● **DOCUMENT SEGMENT**
I'm worried she won't like it or want a major rewrite. Doesn't it usually take a few chapters to warm up to a story to begin with?

Cyia
07-23-2012, 05:37 PM
It could very well mean a major rewrite, or even purging those first 3 chapters. General advice is that the book should start where the story starts.

Of course, this is only one agent. Advice and opinions aren't universal.

Jennifer_Laughran
07-23-2012, 05:50 PM
SHE WANTS TO READ THE FULL.

Hello, that's a GOOD thing.

Of course she might not like it. Had she ADORED the first three chapters she might not have liked the rest. Not liking the rest is always a potential outcome.

Her LOVING the rest is also a potential outcome. Asking for a revision is yet a third potential outcome.

But you won't know unless she reads the full. And isn't it lucky for you that she wants to!

Katrina S. Forest
07-23-2012, 05:59 PM
I'm worried she won't like it or want a major rewrite. Doesn't it usually take a few chapters to warm up to a story to begin with?

And what's wrong with a rewrite request if it comes to that? It's about the most positive response you can get outside of an offer.

In response to your question, a strong novel should hook the reader from page 1. If it takes a few chapters to "warm up" to a story, you're going to have plenty of people who've put the book down before they get that far.

Be happy for what you've accomplished and be prepared to revise when you have to. Best of luck!

● **INFORMATION GIVEN**
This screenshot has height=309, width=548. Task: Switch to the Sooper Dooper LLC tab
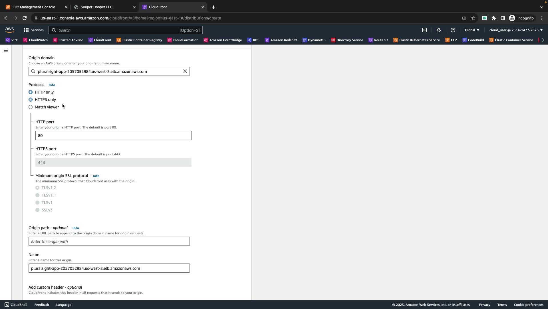96,7
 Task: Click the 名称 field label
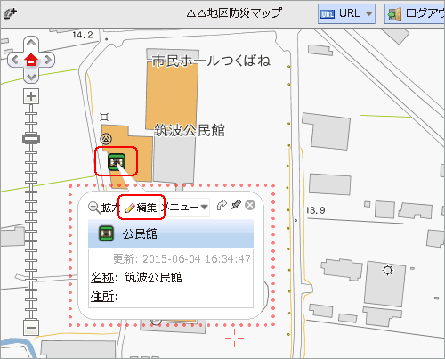pos(102,278)
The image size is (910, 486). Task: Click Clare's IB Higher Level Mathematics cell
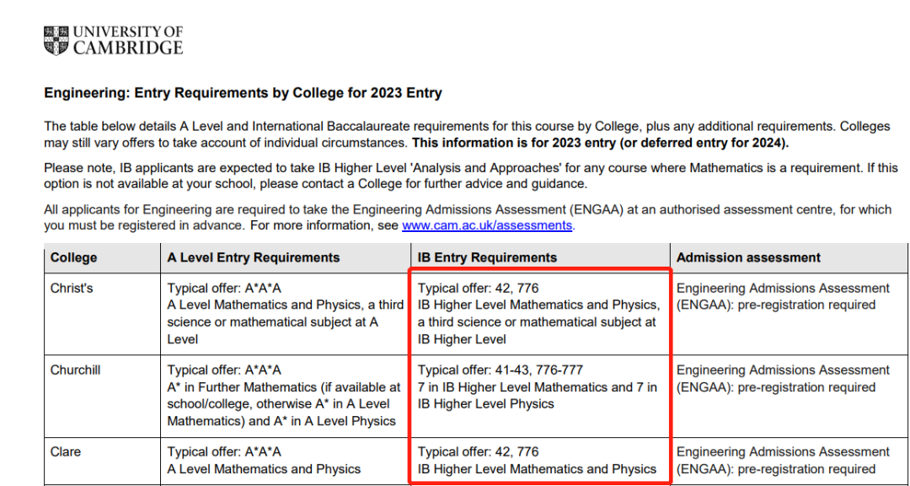[x=540, y=461]
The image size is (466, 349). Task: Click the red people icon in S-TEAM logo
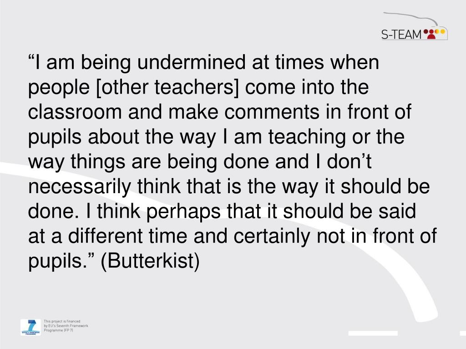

● **WRITTEN REQUEST 1**
Output every line of the four records above as a JSON list of strings, one string per line, skipping blank lines and leaving out the pictures.
● **WRITTEN REQUEST 2**
Write what comes next in the forum thread about an agent's request for a full manuscript, starting after its last post.

● **TASK RESULT 1**
[
  "This screenshot has height=309, width=548. Task: Switch to the Sooper Dooper LLC tab",
  "96,7",
  " Task: Click the 名称 field label",
  "pos(102,278)",
  "The image size is (910, 486). Task: Click Clare's IB Higher Level Mathematics cell",
  "[x=540, y=461]",
  "The image size is (466, 349). Task: Click the red people icon in S-TEAM logo"
]

● **TASK RESULT 2**
Langadune
07-23-2012, 07:10 PM
If you're at the stage where you're corresponding with an agent, then surely you've accepted that a rewrite might be part of the process.

The fact that your agent wants to see more is definitely promising. Way better than something like "not right for us at this time."

If it's a rewrite then it's a rewrite. At least that means it's still alive. Remember, the agent doesn't make money if a publisher won't buy the book. He's just trying to give you the best chances of that happening.

whirlaway
07-23-2012, 08:26 PM
You can worry about that if you want--it's a free country. But worrying about whether the agent will like it or will request a rewrite doesn't buy you anything. Better to focus your energy on something that you can control--like writing your next novel.

Undercover
07-23-2012, 11:05 PM
Thanks guys. I just always assumed if an agent doesn't "Love it" then it's a pass. I am surprised she even wants to read the whole thing.

I'm worried about the rewrite thing because I've rewritten this novel before and that agent (a different one) only wanted to see a whole nother round of major revisions. She said if I ever change it, to send it to her. I never did mainly becuase I didn't agree with the changes. So I've been sending it out to others. This one other agent (that I am referring to) just didn't seem to like it. But I guess there was something there that made her want the rest.

I have 8 other requests out right now so who knows. Funny thing you commented on this Jennifer, you were one of the ones to reject it from the query. Although I do appreciate the response. There are others I have queried and nothing. I hate that.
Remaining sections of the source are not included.